Efficacy, Safety and Pharmacokinetics of IL-17 Monoclonal Antibody Injection (AK111) in Patients with Moderate-to-Severe Plaque Psoriasis: A Randomized, Double-Blinded, Placebo-Controlled Phase Ib Multidose Escalation Clinical Study.

Abstract

To evaluate the safety, tolerability, immunogenicity, and induced expression of skin biomarkers of AK111 injection after multiple administrations in subjects with moderate-to-severe plaque psoriasis. This study is a randomized, double-blinded, placebo-parallel-controlled study using a dose escalation mode of multiple doses. A total of 48 subjects were sequentially randomized to receive each AK111 dose regimen (75mg, 150mg, 300mg, 450mg) or the corresponding placebo. All subjects were treated with the study drug at weeks0, 1, 4, and 8 and were unblinded at week 12, with the placebo group ending and the AK111 group being followed up to 20weeks.
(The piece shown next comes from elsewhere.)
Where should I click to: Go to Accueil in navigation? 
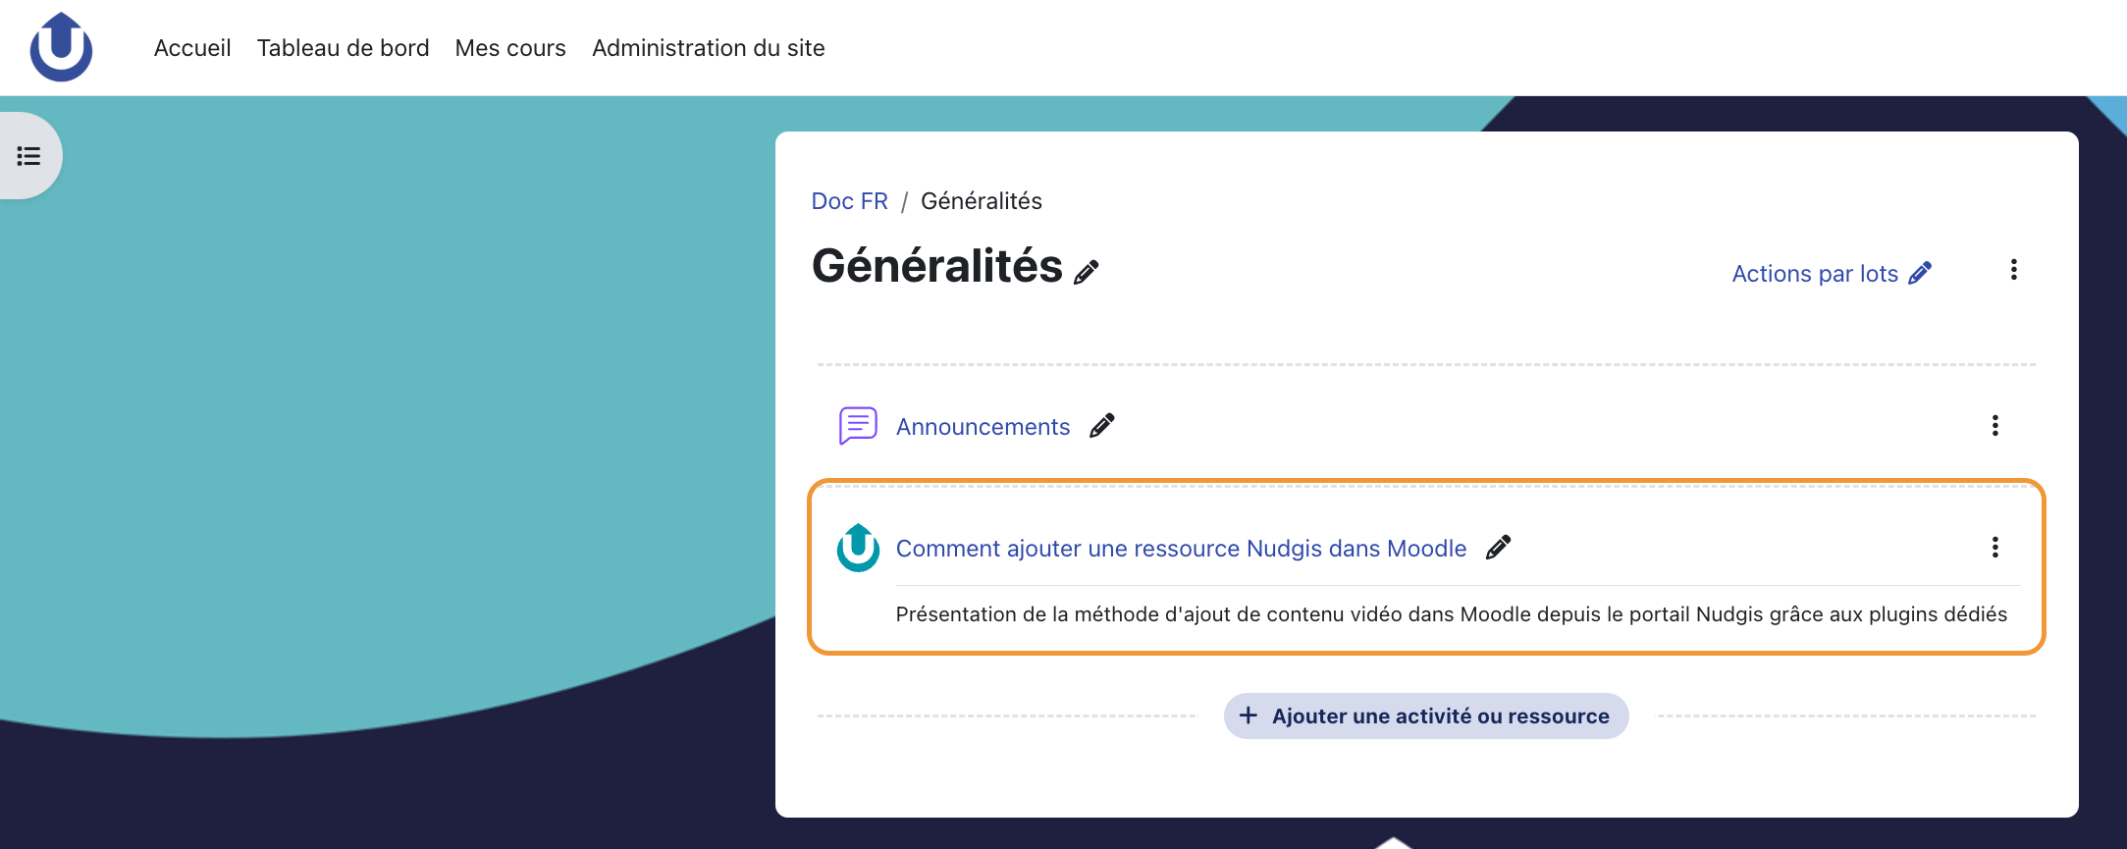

At week12, compared with placebo, the percentage of subjects achieving Psoriasis Area and Severity Index 75 (PASI75) and static Physician Global Assessment (sPGA) 0/1 in the AK111 75mg-450mg dose groups was significantly increased, and higher PASI90 was achieved in the 150mg, 300mg, and 450mg dose groups than in the 75mg group. All efficacy indicators were maintained at week 20. The incidence of treatment-emergent anti-drugantibodies (ADAs) was 0% (0/48). Neutralizing antibodies (NAbs) were not detected in any subject. The proportion of subjects who reported any treatment-emergent adverse event (TEAE) was 75.0% in the AK111 group, similar to the 66.7% in the placebo group. The most commonly reported adverse events were hyperglycemia, elevated blood pressure, and hypokalemia. The AK111 pharmacokinetics showed approximate dose proportionality with regard to the maximum observed concentration (Cmax) and area under the curve from 0 to the time of the last quantifiable concentration (AUC0-t) following subcutaneous injection doses of 150-450mg. After moderate-to-severe plaque psoriasis subjects received multiple subcutaneous AK111 injections of 150-450mg, AK111 exposure increased in a roughly dose-proportional relationship. AK111 was safe and tolerable. In subjects with moderate-to-severe plaque psoriasis, AK111 demonstrated encouraging preliminary efficacy, which was sustained for a relatively long time after the last dose administration. The clinical trial identification number is NCT05504317.